Below are records to print word for word; include none of their pictures.

▸ Collection entries:

━━━━━━━━

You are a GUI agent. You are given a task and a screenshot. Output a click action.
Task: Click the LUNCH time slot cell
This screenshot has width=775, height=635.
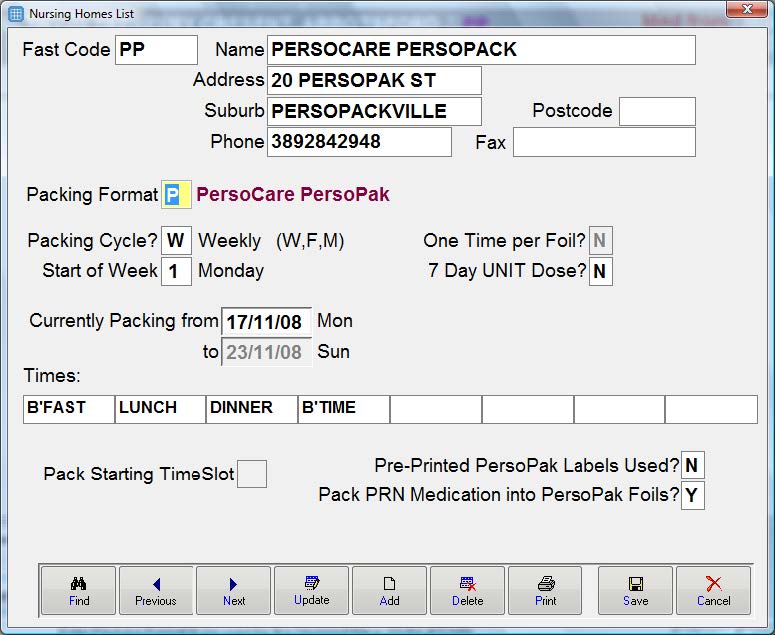pos(160,409)
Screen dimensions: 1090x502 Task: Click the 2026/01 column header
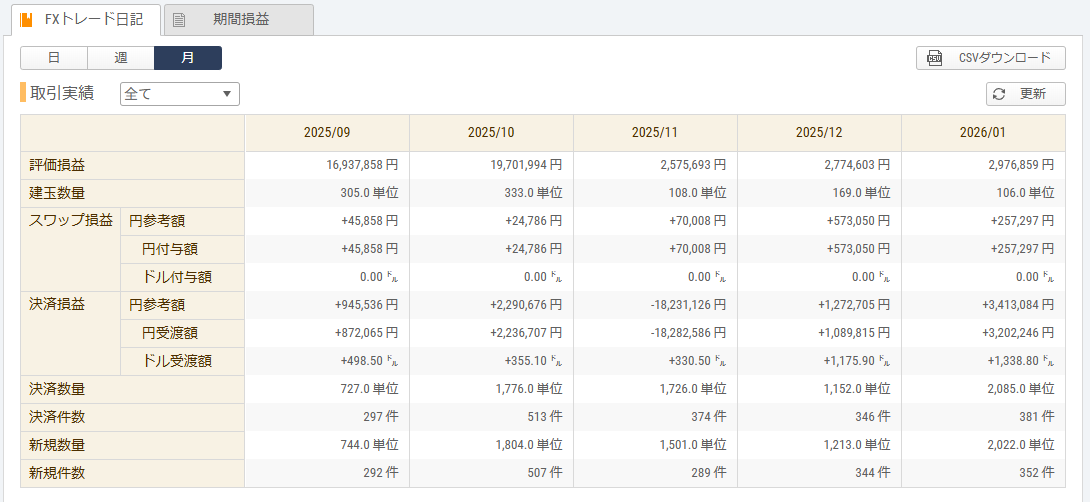(983, 133)
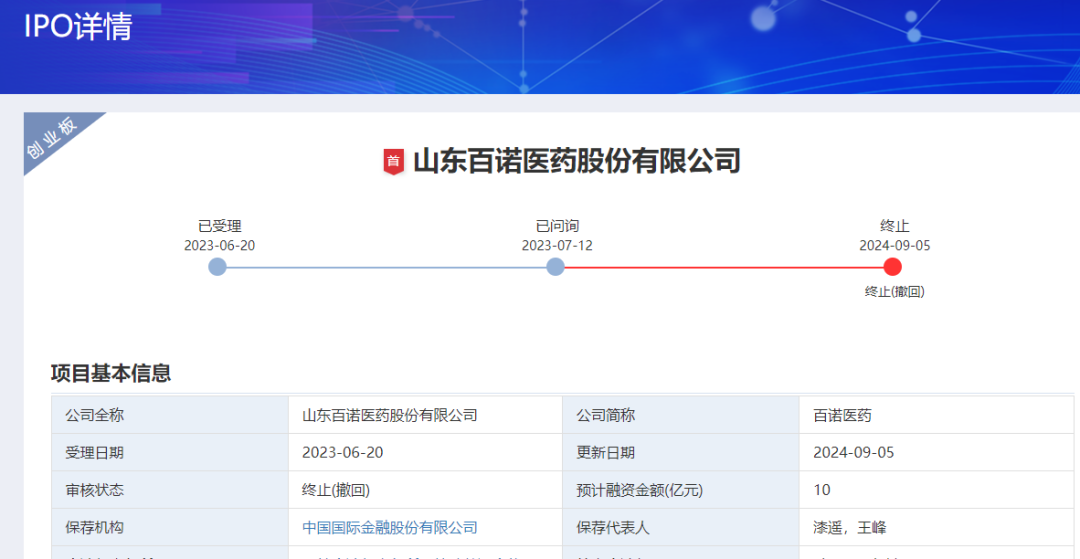Viewport: 1080px width, 559px height.
Task: Click the 百诺医药 short name cell
Action: click(937, 415)
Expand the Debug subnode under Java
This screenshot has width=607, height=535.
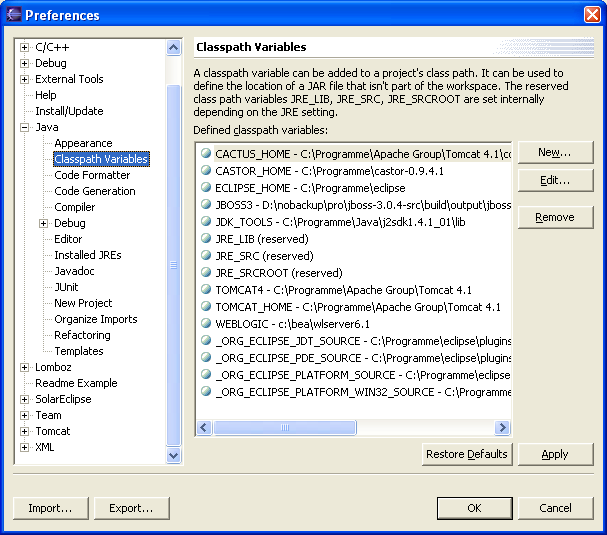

━━━━━━━━

▸ Exercise output:
You are a GUI agent. You are given a task and a screenshot. Output a click action.
Task: Click the LUNCH time slot cell
This screenshot has width=775, height=635.
pos(160,409)
Screen dimensions: 1090x502 Task: Click the 2026/01 column header
(983, 133)
Viewport: 1080px width, 559px height.
Task: Click the 百诺医药 short name cell
Action: click(937, 415)
Expand the Debug subnode under Java
This screenshot has width=607, height=535.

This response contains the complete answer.